GSA / data.gov

Main repository for the data.gov service
https://data.gov
Other
549 stars 88 forks source link

Refactor Airflow ETL Pipeline DAG to incorporate feedback changes #4576

Open btylerburton opened 6 months ago

btylerburton commented 6 months ago

User Story

In order to incorporate updates to the datagov-harvesting-logic API, and feedback from the most recent design sessions, changes need to be made to the Airflow ETL pipeline DAG in order to fully test a DCAT-US record end-to-end.

Related:

Acceptance Criteria

[ACs should be clearly demoable/verifiable whenever possible. Try specifying them using BDD.]

Background

[Any helpful contextual notes or links to artifacts/evidence, if needed]

Security Considerations (required)

[Any security concerns that might be implicated in the change. "None" is OK, just be explicit here!]

Sketch

Reference

diagram

btylerburton commented 5 months ago

Airflow has no problem connecting to CKAN or posting datasets.

Airflow logs Image

CKAN Dev UI Image

btylerburton commented 4 months ago

Running load test from local Docker and seeing similar results to GH Action.

Image

btylerburton commented 4 months ago

Next steps will be to replicate CG infrastructure in Staging. This allows us to validate clean setup for a new space and to move off dependency on local.

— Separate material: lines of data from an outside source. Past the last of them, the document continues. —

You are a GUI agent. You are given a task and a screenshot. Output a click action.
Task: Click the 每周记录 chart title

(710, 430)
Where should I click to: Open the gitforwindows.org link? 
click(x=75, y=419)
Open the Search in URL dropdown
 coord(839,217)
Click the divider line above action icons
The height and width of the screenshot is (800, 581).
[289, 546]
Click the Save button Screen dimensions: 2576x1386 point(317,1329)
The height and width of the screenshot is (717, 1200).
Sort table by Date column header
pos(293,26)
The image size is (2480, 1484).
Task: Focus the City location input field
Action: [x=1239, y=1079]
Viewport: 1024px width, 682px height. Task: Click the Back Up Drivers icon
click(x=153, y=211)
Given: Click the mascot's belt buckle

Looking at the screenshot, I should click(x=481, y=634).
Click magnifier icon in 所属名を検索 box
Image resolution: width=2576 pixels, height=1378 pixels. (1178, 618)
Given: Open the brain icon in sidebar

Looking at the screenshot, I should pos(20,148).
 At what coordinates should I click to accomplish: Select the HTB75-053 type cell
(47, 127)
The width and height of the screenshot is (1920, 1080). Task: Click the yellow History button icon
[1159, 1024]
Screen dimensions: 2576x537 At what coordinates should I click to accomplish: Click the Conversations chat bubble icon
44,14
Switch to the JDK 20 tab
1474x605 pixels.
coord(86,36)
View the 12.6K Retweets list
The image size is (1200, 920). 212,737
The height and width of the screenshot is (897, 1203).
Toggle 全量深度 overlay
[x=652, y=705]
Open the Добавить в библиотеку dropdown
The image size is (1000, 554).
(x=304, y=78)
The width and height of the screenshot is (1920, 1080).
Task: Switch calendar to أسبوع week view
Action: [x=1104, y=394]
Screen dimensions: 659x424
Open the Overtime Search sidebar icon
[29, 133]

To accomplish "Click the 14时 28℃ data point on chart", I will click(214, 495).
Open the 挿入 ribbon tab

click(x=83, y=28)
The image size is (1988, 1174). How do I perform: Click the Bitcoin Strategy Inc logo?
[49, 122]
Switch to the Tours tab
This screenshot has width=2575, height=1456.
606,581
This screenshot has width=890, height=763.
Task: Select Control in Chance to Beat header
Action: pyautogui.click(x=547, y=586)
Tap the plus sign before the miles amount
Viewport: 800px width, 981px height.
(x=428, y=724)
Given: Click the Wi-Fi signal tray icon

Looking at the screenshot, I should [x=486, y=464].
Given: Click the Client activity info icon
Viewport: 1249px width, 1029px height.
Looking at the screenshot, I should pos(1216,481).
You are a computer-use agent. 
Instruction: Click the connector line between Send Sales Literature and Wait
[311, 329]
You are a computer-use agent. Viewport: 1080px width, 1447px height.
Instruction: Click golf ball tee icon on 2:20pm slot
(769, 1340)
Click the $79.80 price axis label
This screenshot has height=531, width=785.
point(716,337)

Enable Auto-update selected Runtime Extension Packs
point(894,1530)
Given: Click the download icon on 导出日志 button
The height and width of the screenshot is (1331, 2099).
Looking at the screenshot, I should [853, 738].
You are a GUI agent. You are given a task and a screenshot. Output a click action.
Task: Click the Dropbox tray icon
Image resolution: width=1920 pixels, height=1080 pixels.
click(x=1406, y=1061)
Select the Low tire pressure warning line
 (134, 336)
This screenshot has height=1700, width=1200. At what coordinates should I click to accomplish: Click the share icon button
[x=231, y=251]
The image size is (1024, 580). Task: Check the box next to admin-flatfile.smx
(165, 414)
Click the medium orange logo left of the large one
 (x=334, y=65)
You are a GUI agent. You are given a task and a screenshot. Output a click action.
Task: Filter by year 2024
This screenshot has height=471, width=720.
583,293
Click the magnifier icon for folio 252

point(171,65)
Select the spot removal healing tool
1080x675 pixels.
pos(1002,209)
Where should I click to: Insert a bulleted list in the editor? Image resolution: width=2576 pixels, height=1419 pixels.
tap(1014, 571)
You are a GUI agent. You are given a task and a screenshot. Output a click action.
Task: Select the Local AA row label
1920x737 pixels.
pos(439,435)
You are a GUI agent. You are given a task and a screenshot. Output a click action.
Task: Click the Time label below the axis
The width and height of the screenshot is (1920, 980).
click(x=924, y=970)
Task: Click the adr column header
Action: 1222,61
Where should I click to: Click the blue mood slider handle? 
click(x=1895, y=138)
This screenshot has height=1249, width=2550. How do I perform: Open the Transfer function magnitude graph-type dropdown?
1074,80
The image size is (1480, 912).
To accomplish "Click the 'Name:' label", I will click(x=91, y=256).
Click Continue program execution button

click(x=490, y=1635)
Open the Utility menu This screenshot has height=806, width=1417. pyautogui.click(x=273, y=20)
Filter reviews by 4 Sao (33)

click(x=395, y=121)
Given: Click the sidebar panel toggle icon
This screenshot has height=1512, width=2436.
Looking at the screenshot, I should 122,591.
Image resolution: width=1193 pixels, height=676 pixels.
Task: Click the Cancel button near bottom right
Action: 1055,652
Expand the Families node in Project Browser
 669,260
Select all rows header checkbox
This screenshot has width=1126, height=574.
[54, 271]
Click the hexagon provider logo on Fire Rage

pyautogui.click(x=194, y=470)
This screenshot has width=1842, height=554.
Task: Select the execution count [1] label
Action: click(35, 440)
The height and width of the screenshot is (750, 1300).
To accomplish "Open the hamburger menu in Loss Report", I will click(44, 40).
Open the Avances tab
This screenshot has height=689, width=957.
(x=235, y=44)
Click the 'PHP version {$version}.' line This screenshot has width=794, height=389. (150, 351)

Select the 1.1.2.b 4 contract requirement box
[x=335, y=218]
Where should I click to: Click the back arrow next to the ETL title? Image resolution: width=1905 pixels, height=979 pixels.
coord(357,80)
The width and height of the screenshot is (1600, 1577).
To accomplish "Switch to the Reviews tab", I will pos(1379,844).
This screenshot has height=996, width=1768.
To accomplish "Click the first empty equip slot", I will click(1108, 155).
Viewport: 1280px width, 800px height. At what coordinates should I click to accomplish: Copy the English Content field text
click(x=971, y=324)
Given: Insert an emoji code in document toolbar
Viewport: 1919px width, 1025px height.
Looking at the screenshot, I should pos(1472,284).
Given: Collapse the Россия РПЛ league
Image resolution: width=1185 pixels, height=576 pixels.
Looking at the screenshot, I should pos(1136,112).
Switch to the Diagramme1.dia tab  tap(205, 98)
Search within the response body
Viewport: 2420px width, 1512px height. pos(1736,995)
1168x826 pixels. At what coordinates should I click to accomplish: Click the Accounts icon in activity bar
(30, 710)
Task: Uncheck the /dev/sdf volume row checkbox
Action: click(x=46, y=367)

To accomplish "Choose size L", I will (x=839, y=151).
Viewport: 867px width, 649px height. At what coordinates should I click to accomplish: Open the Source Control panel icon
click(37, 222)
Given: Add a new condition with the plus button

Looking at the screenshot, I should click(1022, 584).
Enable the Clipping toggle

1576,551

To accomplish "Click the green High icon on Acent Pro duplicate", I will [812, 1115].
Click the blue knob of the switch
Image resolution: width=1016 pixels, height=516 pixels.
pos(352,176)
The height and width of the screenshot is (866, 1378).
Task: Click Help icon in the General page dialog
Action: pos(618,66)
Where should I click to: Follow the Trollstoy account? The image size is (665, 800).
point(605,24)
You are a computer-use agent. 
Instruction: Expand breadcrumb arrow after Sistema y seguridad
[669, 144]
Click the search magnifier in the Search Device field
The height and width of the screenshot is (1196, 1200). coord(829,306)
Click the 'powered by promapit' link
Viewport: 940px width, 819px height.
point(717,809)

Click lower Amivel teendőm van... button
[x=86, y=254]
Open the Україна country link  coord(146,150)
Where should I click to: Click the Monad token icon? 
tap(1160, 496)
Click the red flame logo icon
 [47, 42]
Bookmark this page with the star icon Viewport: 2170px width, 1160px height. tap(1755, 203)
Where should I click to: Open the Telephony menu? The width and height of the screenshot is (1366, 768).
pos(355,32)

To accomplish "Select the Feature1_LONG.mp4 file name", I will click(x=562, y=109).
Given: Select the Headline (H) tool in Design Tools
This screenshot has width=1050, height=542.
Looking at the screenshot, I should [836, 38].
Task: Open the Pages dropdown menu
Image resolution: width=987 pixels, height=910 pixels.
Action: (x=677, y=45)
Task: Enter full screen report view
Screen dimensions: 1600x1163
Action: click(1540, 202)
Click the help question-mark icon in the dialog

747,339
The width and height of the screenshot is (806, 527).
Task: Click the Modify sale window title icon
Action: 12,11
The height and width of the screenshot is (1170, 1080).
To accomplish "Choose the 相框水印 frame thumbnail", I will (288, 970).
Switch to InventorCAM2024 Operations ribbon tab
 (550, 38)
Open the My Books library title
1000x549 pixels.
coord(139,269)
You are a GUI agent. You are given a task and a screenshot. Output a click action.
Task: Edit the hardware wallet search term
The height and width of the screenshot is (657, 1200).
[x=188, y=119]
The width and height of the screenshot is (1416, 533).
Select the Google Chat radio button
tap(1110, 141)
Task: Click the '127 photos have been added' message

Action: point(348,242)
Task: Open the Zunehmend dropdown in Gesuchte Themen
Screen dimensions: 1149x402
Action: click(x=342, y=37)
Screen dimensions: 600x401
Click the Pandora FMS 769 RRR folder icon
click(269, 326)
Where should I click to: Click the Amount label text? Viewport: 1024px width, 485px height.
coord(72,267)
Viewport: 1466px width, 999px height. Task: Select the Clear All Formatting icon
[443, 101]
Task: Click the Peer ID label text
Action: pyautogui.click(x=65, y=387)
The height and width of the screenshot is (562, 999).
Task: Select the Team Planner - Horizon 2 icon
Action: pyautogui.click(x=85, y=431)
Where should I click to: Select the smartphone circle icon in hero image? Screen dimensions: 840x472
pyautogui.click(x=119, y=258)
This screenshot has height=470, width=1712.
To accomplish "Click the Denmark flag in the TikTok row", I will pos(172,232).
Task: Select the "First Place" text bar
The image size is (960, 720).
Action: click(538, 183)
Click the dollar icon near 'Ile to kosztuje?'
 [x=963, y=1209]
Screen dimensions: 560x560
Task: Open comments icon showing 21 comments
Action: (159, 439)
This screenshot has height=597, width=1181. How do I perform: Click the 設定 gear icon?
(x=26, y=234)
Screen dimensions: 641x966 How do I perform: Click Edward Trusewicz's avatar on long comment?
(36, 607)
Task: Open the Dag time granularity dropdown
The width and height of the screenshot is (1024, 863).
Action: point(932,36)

btylerburton commented 4 months ago

Results of load test.

Date: 02.13.24 Time: 01h 15m 55s

Logs: [2024-02-13, 18:37:49 UTC] {harvest.py:336} INFO - expected operations to be done [2024-02-13, 18:37:49 UTC] {harvest.py:337} INFO - {'delete': 0, 'create': 982, 'update': 0} [2024-02-13, 18:37:49 UTC] {harvest.py:355} INFO - actual operations completed [2024-02-13, 18:37:49 UTC] {harvest.py:356} INFO - {'deleted': 0, 'updated': 0, 'created': 937, 'nothing': 45} [2024-02-13, 18:37:49 UTC] {harvest.py:359} INFO - validity of the records [2024-02-13, 18:37:49 UTC] {harvest.py:360} INFO - {'valid': 982, 'invalid': 0}

Image

btylerburton commented 4 months ago

The load test was performed and Airflow handled the job as expected. As our conversation about our use of the tool has evolved, the team has decided to pivot away from using Airflow--at least in the interim--due to the high cost of support in terms of infrastructure cost as well as time to learn the platform, versus the advantages that it was expected to bring. In short, our use case (high throughput, minimal analysis) does not overlap as nicely with Airflow's strengths as we'd expected.